Disco: “Old”, Danny Brown

/ Por: Cleber Facchi 07/10/2013

Danny Brown
Hip-Hop/Rap/Alternative
http://xdannyxbrownx.com/

Por: Cleber Facchi

Enquanto o cenário norte-americano é abastecido por cenas, estéticas e coletivos que desaparecem tão rápido quanto surgem, Danny Brown se apresenta como dono de um território isolado. Insano, bem humorado e um dos poucos artistas capazes de não tropeçar na rima – mesmo quando recebe sexo oral de uma fã em uma apresentação ao vivo -, o rapper chega ao terceiro registro solo alcançando não apenas seu melhor exemplar até aqui, mas uma das obras mais complexas do panorama recente. Longe do retorno conceitual aos anos 1990 e sem buscar pela mesma atmosfera de referências que esbarram em obras como My Beautiful Dark Twisted Fantasy (2010) e Good Kid M.A.A.D City (2012), Brown, mais uma vez, materializa um universo próprio, um lugar onde drogas, sexo e o discurso cru do artista ditam todas as regras.

Enquanto XXX, álbum de 2011, orientava o artista em uma sequência alucinada de rimas e tramas lisérgicas, com Old (2013, Fool’s Gold) esse mesmo “padrão” flui potencializado, sem que Brown necessariamente perca o controle dos versos. “Fecho meus olhos, sinto que estou indo para baixo/ Em um elevador a 90 quilômetros por hora/ E tudo que eu vejo são as estrelas vindo para mim como uma espécie de chuva de meteoros”, exageradamente chapadas ou não, mas as rimas expostas em Kush Coma parecem caracterizar com acerto tudo o que orienta o presente disco. De bases e batidas velozes, princípio para os vocais do rapper, o registro beira a overdose, como se tudo fosse um embaralhado jogo de sensações, temas e pequenas referências tratadas em uma linguagem totalmente esquizofrênica, própria do artista.

Entretanto, longe de uma parada cardíaca, Brown faz valer o título da obra – “velho” -, reforçando a maturidade durante a execução de cada nova faixa. Mais uma vez passeando pelas periferias e o cotidiano de Detroit, Michigan, o artista mantém um registro que flutua entre o presente e o próprio passado, resgatando diversos conceitos de quando era traficante de drogas e vivia mergulhado nas sombras da cidade. A estrutura, longe de esbarrar no egocentrismo tão típico do Hip-Hop, faz com que o rapper apareça de forma reflexiva em grande parte da obra, algo que Lonely (“Eu não preciso de sua ajuda mano/ Porque não ninguém realmente me conhece”) e Torture (“E é tortura/ Olhar em minha mente e ver os horrores/ Toda a merda que eu já vi”) manifestam em um efeito nítido de melancolia.

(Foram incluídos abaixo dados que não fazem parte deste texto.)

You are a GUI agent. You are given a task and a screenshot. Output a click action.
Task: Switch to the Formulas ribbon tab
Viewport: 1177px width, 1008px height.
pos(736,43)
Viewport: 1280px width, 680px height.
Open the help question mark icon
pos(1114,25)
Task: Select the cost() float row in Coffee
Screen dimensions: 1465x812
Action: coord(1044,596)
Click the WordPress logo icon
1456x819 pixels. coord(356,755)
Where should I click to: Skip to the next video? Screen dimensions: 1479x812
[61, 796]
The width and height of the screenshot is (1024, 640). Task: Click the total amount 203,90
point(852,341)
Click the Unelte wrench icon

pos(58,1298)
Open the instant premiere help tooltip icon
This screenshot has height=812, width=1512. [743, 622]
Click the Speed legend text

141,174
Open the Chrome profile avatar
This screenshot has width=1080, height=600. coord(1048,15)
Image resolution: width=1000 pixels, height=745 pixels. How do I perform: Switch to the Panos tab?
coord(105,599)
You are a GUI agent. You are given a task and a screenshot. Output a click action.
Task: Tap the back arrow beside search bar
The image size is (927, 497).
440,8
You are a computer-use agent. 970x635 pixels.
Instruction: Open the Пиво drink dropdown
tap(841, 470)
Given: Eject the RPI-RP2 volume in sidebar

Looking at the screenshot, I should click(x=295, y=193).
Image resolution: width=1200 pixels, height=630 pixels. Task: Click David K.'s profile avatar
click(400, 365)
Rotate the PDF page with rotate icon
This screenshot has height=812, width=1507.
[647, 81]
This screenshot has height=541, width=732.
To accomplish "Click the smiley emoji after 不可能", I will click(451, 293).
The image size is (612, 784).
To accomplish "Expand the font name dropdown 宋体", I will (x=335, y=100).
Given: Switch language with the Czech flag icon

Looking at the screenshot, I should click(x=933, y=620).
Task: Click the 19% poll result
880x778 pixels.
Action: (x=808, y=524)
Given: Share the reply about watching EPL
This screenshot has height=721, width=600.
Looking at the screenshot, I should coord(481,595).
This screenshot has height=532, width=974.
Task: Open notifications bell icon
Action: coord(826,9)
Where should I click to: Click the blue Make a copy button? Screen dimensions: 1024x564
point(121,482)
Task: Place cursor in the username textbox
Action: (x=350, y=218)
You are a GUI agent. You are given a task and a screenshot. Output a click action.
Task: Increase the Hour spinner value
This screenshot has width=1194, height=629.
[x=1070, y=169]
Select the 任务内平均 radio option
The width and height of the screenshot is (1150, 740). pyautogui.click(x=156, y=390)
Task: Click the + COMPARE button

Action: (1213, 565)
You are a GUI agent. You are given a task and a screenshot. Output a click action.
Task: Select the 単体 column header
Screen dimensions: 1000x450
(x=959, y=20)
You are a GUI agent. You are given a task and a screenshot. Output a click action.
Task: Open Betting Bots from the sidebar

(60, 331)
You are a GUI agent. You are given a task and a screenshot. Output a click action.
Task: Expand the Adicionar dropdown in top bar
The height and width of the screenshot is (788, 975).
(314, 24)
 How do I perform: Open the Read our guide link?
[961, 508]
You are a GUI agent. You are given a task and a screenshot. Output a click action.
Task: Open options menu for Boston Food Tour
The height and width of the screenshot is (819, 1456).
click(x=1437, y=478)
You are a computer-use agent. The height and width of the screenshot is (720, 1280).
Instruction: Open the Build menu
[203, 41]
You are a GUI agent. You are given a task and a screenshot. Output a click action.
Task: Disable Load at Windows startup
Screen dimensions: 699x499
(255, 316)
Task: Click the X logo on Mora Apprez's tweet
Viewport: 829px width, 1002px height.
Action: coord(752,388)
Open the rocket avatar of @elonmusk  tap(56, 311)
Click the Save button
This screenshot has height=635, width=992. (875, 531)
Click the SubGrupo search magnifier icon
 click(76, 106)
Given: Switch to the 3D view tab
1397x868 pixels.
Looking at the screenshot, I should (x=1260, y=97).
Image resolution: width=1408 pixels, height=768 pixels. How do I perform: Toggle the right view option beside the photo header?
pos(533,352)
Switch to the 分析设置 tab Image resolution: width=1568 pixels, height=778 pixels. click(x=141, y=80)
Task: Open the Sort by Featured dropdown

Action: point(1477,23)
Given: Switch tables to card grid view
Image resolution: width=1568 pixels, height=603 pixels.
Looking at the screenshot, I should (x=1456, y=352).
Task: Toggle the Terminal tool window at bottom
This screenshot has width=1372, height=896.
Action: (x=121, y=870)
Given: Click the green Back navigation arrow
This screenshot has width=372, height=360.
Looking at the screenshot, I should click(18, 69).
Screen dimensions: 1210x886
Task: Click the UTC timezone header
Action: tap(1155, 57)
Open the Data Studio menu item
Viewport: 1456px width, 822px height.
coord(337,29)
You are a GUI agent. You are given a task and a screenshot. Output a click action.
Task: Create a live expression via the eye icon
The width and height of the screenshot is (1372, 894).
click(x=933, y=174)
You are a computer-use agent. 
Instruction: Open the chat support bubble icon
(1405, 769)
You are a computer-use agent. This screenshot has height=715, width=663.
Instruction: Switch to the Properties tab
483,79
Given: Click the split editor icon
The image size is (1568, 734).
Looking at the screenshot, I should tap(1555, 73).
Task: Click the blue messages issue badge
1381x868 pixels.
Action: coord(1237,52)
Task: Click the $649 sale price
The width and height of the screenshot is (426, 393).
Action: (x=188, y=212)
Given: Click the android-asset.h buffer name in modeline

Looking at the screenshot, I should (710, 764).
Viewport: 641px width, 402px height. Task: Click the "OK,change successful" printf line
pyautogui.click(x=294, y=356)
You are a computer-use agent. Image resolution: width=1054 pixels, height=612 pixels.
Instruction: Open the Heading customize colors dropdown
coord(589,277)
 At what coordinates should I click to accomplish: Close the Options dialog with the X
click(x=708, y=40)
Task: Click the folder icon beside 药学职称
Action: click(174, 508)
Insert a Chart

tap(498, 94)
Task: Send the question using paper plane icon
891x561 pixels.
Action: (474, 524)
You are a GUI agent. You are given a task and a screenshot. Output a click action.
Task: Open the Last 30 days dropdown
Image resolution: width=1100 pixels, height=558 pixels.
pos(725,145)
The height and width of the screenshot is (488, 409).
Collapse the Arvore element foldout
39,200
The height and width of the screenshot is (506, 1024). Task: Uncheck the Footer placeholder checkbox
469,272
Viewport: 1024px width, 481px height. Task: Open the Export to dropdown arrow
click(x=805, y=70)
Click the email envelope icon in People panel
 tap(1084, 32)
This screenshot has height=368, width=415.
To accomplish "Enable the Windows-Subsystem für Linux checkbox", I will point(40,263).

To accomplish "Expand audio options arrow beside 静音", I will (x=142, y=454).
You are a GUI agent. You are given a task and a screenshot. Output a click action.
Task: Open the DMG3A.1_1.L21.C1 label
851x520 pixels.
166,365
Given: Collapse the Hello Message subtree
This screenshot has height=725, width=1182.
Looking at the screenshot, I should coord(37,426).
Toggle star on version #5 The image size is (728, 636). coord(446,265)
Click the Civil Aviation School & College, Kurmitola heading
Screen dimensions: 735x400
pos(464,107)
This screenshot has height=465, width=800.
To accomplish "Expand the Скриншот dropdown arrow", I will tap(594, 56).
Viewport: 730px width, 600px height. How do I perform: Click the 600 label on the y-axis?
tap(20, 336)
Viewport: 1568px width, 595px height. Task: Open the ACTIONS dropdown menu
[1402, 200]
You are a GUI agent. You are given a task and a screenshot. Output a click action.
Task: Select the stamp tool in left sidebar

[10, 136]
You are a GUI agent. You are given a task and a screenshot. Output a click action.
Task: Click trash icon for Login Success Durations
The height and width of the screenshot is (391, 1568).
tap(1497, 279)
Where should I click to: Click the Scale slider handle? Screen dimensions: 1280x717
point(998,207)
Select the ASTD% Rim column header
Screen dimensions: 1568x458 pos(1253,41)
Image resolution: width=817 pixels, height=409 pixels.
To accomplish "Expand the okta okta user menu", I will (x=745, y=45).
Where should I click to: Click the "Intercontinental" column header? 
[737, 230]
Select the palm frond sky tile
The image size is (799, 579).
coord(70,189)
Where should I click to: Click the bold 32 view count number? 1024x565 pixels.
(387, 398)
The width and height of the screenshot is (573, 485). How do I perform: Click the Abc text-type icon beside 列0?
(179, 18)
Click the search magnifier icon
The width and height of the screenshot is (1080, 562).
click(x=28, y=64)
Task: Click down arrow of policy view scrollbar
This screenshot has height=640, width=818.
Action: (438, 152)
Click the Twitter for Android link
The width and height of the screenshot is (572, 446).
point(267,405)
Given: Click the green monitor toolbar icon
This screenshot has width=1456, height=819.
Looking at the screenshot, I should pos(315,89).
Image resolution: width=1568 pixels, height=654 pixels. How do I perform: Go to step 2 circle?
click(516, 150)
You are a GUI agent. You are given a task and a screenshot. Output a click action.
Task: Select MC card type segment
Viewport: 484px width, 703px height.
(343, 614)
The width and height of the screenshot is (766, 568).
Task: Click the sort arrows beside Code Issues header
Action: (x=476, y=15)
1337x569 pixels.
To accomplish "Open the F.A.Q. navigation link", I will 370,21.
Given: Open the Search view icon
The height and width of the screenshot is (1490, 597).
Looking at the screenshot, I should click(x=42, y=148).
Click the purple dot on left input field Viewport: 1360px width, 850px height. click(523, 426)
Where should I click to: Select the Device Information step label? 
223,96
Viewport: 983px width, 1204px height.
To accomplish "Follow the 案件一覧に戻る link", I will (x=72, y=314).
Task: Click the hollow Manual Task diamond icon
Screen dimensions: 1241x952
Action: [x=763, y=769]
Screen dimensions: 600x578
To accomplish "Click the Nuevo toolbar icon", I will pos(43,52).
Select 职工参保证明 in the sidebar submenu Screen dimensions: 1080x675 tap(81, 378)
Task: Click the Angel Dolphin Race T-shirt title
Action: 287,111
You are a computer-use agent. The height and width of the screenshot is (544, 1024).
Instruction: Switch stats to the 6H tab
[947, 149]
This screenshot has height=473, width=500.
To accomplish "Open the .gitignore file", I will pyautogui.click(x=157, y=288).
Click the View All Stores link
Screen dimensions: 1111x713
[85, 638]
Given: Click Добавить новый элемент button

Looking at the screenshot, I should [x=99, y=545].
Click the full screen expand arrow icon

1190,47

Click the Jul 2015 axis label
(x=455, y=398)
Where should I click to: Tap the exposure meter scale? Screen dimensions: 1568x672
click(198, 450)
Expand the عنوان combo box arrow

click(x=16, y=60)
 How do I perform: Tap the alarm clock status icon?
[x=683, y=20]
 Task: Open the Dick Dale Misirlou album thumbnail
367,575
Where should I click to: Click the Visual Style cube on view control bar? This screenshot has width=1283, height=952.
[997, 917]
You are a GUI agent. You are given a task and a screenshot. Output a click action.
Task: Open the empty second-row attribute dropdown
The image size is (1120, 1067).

A obra de Brown, longe de se espatifar no elevador metafórico que cai em Kush Coma, é um trabalho que permite ao artista o próprio crescimento. Parte natural desse sintoma de grandeza do álbum está no número maior de colaboradores. Ainda que o principal composto da obra seja fruto da individualidade do rapper, em uma sequência natural ao mesmo efeito exposto em XXX, a presença de SchoolBoy Q, Ab-Soul e A$ap Rocky tira o álbum de um possível estágio de redundância. Mais do que se manter atento dentro do próprio cenário, Brown acerta ao transitar por diferente territórios, encontrando na presença de velhos colaboradores, como Charli XCX em Float On e a dupla Purity Rings na ótima 25 Bucks, um complemento natural para a obra.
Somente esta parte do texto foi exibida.